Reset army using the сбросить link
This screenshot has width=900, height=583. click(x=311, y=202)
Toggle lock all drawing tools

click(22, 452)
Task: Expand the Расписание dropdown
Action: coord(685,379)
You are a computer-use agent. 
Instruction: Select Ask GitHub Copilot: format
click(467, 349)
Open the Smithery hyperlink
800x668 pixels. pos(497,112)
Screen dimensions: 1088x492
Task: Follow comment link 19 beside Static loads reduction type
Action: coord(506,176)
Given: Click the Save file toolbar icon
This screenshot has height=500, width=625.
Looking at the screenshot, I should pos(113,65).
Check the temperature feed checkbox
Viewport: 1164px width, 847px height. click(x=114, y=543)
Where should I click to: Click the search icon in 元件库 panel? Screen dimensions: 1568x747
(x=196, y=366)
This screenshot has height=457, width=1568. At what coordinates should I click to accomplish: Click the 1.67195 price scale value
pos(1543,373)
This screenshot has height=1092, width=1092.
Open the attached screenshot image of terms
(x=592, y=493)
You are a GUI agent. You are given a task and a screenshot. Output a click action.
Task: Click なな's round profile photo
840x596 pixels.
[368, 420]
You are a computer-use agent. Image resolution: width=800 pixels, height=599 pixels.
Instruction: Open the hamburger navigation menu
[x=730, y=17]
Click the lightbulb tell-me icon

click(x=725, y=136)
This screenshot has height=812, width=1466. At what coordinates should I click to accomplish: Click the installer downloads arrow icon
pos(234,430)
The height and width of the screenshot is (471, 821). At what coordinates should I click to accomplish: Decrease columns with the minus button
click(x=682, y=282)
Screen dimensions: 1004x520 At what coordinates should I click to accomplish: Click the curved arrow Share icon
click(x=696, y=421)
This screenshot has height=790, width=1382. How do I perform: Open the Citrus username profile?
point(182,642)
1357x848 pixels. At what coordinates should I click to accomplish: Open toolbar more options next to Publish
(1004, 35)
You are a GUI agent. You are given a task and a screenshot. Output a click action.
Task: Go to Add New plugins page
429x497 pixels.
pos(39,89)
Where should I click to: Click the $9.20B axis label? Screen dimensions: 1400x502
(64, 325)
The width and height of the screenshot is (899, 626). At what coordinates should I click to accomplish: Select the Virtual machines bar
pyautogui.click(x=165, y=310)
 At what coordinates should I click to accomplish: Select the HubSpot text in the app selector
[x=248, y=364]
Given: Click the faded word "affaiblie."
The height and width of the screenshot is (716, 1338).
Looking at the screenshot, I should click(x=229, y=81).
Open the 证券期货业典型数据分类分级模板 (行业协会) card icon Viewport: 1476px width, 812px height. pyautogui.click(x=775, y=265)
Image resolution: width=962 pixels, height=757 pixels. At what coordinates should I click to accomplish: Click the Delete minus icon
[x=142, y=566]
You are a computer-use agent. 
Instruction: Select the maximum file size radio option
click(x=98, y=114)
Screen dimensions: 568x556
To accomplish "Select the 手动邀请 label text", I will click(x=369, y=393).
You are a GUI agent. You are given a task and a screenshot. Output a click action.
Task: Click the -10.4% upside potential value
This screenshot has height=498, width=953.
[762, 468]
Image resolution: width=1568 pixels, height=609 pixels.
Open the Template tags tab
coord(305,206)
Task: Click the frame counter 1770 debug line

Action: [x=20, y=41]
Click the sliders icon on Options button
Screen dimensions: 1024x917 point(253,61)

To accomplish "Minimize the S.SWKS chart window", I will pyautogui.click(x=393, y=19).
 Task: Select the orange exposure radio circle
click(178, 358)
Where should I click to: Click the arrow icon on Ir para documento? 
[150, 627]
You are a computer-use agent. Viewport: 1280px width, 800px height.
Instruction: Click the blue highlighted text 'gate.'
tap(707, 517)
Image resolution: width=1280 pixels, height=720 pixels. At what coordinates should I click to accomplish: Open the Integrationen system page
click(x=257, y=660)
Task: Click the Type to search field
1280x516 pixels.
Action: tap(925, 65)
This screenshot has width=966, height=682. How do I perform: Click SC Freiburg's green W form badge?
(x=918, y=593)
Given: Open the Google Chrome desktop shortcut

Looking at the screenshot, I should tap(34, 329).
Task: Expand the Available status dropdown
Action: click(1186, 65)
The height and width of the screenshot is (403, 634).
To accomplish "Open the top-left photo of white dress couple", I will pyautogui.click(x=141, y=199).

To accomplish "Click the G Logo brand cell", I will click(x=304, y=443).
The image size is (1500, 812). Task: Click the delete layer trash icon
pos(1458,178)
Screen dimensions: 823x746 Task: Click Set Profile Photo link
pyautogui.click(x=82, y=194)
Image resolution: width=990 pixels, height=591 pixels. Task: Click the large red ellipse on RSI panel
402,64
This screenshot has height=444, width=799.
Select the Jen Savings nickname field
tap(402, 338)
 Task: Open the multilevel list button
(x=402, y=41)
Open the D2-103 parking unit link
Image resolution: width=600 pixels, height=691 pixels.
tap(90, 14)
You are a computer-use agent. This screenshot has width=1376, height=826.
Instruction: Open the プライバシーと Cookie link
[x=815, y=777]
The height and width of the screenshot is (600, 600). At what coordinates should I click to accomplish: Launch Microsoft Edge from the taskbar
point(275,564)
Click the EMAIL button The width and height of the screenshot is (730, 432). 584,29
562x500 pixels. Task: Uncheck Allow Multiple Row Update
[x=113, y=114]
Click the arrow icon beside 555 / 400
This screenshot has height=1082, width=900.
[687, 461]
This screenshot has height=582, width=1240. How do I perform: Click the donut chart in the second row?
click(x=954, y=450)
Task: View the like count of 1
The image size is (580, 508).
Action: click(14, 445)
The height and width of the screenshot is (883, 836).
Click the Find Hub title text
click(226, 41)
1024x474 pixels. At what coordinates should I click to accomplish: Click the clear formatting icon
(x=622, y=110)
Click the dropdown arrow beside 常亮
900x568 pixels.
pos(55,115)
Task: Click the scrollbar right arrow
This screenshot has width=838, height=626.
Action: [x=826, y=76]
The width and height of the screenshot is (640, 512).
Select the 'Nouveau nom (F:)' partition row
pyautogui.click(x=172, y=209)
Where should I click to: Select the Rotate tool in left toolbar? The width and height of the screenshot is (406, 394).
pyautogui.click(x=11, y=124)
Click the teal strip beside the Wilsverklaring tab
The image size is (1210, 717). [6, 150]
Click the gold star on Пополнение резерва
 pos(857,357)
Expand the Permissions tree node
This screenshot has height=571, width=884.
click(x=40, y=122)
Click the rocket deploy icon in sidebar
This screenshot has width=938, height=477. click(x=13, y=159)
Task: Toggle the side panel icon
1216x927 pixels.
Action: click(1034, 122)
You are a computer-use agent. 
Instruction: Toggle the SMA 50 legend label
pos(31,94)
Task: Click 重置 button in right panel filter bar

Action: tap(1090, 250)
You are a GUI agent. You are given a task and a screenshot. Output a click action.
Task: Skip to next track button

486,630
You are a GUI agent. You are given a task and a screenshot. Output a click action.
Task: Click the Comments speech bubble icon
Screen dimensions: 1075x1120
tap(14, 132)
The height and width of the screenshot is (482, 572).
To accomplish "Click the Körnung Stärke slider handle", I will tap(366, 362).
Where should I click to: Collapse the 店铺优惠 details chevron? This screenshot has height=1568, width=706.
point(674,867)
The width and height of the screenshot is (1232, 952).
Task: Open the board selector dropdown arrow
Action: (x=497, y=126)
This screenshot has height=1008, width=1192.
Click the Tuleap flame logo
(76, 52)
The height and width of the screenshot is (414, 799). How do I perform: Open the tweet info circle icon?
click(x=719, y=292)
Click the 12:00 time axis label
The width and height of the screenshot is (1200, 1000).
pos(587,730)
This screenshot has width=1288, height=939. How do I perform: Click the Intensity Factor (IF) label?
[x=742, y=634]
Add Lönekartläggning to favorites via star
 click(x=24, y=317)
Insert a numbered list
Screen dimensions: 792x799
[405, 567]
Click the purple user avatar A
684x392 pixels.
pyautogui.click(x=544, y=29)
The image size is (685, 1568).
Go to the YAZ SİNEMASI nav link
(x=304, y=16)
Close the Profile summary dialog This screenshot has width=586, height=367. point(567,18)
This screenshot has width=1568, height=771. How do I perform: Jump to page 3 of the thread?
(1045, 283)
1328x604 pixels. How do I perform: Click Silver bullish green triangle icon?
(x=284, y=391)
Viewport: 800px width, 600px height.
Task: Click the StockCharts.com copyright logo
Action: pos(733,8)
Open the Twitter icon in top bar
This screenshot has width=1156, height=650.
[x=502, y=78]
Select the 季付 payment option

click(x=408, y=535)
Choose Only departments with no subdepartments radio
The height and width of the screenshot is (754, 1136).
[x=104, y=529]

• **WHAT TO DO**
Pull each line holding "will" out of the listing.

• **PROBLEM SOLUTION**
To accomplish "Select the 手动邀请 label text", I will click(x=369, y=393).
To accomplish "Minimize the S.SWKS chart window", I will pyautogui.click(x=393, y=19).
To accomplish "Open the top-left photo of white dress couple", I will pyautogui.click(x=141, y=199).
To accomplish "Click the G Logo brand cell", I will click(x=304, y=443).
To accomplish "Click the Körnung Stärke slider handle", I will tap(366, 362).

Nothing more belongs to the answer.